34. Section 4.7.2. In Table 4-25 a random tolerance fraction of 0.05 was specified for the fuel meat of the HEU core. Explain why the corresponding tolerance fraction was given as 0.0 in Table 4-26 for the LEU core.
35. Section 4.7.3.1. It is not clear if the hot channel factors were used in the determination of the ONB power. Please clarify.
36. Table 4-28. Define the parameter margin to incipient boiling.
37. Section 9.4. Please provide an analysis of storage of LEU fuel in the in-pool storage racks that shows that TS 5.3 will be met.
38. Please propose license possession limits for the reactor conversion. Please provide the following possession limits and any other changes needed:

amount of U-235 of enrichment less than 20 % possessed in the form of LEU fuel elements; amount of U-235 of any enrichment needed in connection with operation of the facility and the form of the material (e.g., fission chambers, flux foils, fueled experiments);

amount of U-235 of any enrichment in the form of the existing HEU fuel elements until that core is removed from site.

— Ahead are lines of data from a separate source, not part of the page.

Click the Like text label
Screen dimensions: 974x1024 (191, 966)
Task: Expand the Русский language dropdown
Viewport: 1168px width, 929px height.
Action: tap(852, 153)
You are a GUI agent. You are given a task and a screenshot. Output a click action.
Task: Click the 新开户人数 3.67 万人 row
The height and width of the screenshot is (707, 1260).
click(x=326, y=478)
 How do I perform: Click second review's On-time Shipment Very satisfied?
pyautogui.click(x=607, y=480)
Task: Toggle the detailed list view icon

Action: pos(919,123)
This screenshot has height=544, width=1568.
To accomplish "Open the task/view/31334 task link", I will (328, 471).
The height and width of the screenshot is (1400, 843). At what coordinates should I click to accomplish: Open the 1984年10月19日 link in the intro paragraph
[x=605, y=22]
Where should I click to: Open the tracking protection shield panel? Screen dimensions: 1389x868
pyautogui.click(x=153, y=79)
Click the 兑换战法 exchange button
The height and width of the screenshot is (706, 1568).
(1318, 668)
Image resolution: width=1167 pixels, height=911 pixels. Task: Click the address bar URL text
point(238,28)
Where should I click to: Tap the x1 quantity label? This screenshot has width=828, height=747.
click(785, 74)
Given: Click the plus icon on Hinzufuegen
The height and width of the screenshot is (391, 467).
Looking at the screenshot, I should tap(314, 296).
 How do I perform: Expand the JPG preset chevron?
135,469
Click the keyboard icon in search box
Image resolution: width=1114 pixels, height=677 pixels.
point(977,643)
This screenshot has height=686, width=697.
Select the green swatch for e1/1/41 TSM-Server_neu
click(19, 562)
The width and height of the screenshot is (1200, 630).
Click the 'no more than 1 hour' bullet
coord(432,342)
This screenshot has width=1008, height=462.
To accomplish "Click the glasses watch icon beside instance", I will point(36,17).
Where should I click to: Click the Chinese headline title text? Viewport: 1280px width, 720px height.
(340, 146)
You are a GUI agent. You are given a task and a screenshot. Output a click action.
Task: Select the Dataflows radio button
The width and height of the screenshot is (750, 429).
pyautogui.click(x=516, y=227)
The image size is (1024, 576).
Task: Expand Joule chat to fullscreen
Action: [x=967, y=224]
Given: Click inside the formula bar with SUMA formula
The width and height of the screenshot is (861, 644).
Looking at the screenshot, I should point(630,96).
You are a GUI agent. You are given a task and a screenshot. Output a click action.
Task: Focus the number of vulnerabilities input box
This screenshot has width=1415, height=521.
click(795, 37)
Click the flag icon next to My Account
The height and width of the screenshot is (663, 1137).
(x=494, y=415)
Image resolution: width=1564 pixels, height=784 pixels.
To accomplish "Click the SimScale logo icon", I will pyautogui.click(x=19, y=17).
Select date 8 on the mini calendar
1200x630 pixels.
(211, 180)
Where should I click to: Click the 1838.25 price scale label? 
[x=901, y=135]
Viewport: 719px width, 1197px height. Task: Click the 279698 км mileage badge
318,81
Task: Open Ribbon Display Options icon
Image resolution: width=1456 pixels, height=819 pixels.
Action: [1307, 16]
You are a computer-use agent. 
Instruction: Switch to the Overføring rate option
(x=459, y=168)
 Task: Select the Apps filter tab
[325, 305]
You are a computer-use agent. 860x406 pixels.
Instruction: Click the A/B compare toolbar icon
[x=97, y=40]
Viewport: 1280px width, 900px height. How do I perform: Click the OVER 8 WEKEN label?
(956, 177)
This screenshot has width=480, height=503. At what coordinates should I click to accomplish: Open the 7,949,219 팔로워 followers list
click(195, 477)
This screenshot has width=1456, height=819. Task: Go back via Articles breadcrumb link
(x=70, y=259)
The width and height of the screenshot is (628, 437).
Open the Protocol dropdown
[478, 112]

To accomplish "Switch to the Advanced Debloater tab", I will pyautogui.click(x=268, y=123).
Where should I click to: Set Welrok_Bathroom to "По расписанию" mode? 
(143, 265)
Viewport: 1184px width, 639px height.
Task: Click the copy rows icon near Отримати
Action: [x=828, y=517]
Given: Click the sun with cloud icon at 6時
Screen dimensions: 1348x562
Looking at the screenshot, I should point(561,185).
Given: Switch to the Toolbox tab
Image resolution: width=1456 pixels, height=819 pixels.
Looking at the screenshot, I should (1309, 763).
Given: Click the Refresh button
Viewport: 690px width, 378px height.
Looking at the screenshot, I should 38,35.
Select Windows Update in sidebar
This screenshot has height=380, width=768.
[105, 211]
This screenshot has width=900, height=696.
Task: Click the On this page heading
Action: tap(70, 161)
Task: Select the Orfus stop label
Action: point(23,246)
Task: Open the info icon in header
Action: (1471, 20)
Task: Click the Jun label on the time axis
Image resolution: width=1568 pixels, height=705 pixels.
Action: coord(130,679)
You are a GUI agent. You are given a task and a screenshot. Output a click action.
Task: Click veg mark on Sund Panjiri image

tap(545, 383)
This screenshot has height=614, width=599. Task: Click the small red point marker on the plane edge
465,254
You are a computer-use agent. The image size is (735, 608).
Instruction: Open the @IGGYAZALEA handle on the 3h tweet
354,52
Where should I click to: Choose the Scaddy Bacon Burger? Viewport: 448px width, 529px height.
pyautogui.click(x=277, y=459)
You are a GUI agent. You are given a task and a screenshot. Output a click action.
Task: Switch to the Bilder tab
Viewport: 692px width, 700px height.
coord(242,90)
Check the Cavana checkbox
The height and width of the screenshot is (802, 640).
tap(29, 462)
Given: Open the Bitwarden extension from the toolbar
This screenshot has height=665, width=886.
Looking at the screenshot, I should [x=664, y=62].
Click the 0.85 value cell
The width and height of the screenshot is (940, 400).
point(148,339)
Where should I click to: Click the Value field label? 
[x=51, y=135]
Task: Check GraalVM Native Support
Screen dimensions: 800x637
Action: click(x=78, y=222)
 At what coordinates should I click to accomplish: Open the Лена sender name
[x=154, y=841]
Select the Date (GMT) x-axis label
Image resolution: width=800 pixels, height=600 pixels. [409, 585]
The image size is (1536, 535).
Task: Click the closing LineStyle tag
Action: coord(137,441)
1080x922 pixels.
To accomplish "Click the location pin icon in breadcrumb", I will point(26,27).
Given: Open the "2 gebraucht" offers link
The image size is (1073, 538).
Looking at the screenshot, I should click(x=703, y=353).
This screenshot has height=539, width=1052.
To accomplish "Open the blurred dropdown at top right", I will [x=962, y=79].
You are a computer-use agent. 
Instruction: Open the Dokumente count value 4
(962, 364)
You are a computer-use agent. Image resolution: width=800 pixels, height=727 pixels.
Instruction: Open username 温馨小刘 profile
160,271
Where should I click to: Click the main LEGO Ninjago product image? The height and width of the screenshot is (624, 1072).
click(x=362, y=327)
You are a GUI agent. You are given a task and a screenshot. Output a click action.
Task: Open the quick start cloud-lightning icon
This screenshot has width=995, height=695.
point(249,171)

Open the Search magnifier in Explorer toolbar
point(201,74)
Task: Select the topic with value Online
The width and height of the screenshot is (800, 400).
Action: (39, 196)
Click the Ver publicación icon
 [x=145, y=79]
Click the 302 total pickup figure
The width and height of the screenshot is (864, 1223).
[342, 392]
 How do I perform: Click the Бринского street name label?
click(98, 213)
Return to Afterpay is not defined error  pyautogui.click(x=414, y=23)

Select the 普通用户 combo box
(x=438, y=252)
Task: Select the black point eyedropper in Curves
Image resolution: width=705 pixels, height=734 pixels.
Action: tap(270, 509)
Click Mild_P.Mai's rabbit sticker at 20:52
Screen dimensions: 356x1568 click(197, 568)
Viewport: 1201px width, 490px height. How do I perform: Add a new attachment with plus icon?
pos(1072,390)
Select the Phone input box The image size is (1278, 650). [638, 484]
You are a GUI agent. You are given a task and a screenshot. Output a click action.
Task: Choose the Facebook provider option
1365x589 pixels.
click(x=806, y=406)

39. Sections 13.2 and 13.4. What is the maximum amount of positive rapid reactivity and slow insertion (up to a maximum of the allowed excess reactivity) that can be added to the LEU fueled reactor without exceeding the proposed safety limit?
40. Section 13.4. Was reactivity introduced by the flooding or voiding of an experiment located in the irradiation facility considered? Is that a viable accident (it was evaluated in NUREG-1283 for the 1988 license renewal)? If not, please explain. If so, please provide an analysis.

The following questions are related to technical specifications, compliance is required by regulations contained in 10 CFR 50.36:

41. TS 4.4.d. There are proposed modifications to TS 4.4.d to change fuel inspection requirements from periodic inspection of representative fuel plates to representative fuel assemblies. What will the fuel assembly inspection consist of and how will this inspection help ensure fuel cladding integrity? TS 4.3.d requires monthly analysis of primary coolant.

Is this analysis used as an indicator of fuel cladding integrity? If not, can the analysis be adapted for such purpose?

42. Section 14, TS 4.4. Section 4.1 footnotes and Table 4-1 indicate a change in the alloy of aluminum to 6061. Please clarify the following sentence: "No new alloys will be introduced into the reactor as a result of conversion from HEU to LEU fuel."